● Set exercise: Repeat word for word the passage of the thread on D strings and Unicode from "Instead, I think" to "code-point/code-unit array/range.".

● Provided text:
______

On 11/21/10 7:11 PM, Michel Fortin wrote:
On 2010-11-20 18:58:33 -0500, Andrei Alexandrescu
<[email protected]> said:
D strings exhibit no such problems. They expose their implementation -
array of code units. Having that available is often handy. They also
obey a formal interface - bidirectional ranges.
It's convenient that char[] and wchar[] expose a dchar bidirectional
range interface... but only when a dchar bidirectional range is what you
want to use. If you want to iterate over code units (lower-level
representation), or graphemes (upper-level representation), then it gets
in your way.
I agree.
There is no easy notion of "character" in unicode. A code point is *not*
a character. One character can span multiple code points. I fear
treating dchars as "the default character unit" is repeating same kind
of mistake earlier frameworks made by adopting UCS-2 (now UTF-16) and
treating each 2-byte code unit as a character. I mean, what's the point
of working with the intermediary representation (code points) when it
doesn't represent a character?
I understand the concern, and that's why I strongly support formal
abstractions that are supported by, but largely independent from,
representations. If graphemes are to be modeled, D is in better shape
than other languages. What we need to do is define a range byGrapheme()
that accepts char[], wchar[], or dchar[].
Instead, I think it'd be better that the level one wants to work at be
made explicit. If one wants to work with code points, he just rolls a
code-point bidirectional range on top of the string. If one wants to
work with graphemes (user-perceived characters), he just rolls a
grapheme bidirectional range on top of the string. In other words:
string str = "hello";
foreach (cu; str) {} // code unit iteration
foreach (cp; str.codePoints) {} // code point iteration, bidirectional
range of dchar
foreach (gr; str.graphemes) {} // grapheme iteration, bidirectional
range of graphemes
That'd be much cleaner than having some sort of hybrid
code-point/code-unit array/range.
Here's a nice reference about unicode graphemes, word segmentation, and
related algorithms.
<http://unicode.org/reports/tr29/>
I agree except for the fact that in my experience you want to iterate
over code points much more often than over code units. Iterating by code
unit by default is almost always wrong. That's why D's strings offer the
bidirectional interface by default. I have reasons to believe it was a
good decision.
Andrei

______

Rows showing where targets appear

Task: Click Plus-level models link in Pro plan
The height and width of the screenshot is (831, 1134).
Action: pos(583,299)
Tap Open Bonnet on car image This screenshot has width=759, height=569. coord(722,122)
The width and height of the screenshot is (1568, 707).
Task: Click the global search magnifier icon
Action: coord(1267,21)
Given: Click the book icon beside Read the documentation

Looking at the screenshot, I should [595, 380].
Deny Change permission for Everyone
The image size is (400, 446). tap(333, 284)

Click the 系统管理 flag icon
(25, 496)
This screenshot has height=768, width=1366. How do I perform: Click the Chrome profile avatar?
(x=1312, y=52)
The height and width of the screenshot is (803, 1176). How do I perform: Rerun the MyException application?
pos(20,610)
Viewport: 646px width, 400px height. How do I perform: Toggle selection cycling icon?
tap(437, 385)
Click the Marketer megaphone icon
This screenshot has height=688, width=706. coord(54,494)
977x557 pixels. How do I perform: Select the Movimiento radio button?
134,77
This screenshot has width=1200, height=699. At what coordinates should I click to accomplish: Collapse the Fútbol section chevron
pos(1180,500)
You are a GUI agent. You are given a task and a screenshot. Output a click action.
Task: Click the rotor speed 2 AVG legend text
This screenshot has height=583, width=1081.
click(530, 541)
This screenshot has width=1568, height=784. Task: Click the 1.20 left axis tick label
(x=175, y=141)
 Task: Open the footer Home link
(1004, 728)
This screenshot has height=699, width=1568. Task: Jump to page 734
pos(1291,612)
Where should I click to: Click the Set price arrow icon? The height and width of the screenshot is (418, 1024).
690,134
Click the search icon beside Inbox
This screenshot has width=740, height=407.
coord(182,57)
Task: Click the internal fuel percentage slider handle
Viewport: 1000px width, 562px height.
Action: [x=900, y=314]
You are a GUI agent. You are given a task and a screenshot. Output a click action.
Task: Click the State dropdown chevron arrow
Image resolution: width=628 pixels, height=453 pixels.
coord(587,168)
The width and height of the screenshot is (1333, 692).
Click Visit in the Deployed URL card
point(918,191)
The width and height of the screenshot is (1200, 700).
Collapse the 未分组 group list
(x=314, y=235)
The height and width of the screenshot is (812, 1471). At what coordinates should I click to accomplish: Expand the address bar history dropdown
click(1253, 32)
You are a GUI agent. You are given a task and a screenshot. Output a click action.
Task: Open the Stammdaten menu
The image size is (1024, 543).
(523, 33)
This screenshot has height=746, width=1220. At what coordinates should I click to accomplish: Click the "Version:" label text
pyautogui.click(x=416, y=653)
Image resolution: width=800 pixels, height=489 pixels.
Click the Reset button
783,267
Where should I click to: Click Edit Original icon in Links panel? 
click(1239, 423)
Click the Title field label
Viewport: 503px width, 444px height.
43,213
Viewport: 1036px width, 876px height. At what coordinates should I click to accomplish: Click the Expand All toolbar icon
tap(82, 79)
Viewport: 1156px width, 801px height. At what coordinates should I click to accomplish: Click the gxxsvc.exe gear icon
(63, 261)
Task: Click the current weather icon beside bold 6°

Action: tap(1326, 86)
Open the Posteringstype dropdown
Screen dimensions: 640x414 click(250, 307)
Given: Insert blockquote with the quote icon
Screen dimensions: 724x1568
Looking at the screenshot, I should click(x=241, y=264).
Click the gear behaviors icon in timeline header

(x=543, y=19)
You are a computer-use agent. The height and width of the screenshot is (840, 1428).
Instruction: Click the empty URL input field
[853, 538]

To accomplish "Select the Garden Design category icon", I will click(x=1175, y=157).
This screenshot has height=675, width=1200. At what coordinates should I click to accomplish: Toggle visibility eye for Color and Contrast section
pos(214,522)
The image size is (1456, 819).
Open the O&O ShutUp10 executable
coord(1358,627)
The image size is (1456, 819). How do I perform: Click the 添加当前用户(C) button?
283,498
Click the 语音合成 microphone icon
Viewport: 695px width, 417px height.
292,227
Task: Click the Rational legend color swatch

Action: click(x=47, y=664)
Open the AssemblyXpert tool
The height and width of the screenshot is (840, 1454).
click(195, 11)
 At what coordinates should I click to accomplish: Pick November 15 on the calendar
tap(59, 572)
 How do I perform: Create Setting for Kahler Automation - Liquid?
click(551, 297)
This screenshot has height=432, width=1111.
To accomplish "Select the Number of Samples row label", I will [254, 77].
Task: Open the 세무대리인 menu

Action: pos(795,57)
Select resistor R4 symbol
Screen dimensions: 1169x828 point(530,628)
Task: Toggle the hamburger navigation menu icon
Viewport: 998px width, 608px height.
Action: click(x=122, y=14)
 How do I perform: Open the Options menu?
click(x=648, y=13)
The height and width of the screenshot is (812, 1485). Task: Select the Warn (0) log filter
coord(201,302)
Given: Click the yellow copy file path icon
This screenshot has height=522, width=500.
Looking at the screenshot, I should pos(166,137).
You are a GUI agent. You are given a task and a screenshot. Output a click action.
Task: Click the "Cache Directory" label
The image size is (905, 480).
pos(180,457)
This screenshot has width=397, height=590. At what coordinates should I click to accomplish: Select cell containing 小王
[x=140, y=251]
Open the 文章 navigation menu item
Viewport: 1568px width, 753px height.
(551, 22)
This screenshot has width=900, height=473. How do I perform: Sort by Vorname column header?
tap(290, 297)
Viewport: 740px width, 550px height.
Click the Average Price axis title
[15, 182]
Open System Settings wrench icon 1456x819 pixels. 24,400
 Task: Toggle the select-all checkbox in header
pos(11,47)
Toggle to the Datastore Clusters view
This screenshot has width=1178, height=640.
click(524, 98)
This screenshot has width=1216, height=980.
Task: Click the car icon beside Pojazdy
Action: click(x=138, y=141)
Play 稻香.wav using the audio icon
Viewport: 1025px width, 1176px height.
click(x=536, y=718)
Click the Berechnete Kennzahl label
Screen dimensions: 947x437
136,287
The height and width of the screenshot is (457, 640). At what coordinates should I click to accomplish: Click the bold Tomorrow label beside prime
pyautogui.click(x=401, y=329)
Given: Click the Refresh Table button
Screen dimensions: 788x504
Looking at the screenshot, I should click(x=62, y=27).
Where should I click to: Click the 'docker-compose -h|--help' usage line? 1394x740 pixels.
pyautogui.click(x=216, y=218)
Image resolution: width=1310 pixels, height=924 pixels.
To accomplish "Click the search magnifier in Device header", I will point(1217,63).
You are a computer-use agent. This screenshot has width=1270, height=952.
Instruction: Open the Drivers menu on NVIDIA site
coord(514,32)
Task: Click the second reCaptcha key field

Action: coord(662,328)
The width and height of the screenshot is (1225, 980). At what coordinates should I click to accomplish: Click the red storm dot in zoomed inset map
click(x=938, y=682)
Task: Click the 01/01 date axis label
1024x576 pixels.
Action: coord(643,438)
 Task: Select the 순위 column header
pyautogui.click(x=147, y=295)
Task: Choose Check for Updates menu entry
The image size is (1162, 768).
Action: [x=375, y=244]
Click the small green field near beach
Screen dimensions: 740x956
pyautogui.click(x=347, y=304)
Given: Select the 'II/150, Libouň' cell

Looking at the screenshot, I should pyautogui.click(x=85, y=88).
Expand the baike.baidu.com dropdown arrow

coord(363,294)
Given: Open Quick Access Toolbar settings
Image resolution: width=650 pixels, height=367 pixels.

______

● The response:
Instead, I think it'd be better that the level one wants to work at be
made explicit. If one wants to work with code points, he just rolls a
code-point bidirectional range on top of the string. If one wants to
work with graphemes (user-perceived characters), he just rolls a
grapheme bidirectional range on top of the string. In other words:
string str = "hello";
foreach (cu; str) {} // code unit iteration
foreach (cp; str.codePoints) {} // code point iteration, bidirectional
range of dchar
foreach (gr; str.graphemes) {} // grapheme iteration, bidirectional
range of graphemes
That'd be much cleaner than having some sort of hybrid
code-point/code-unit array/range.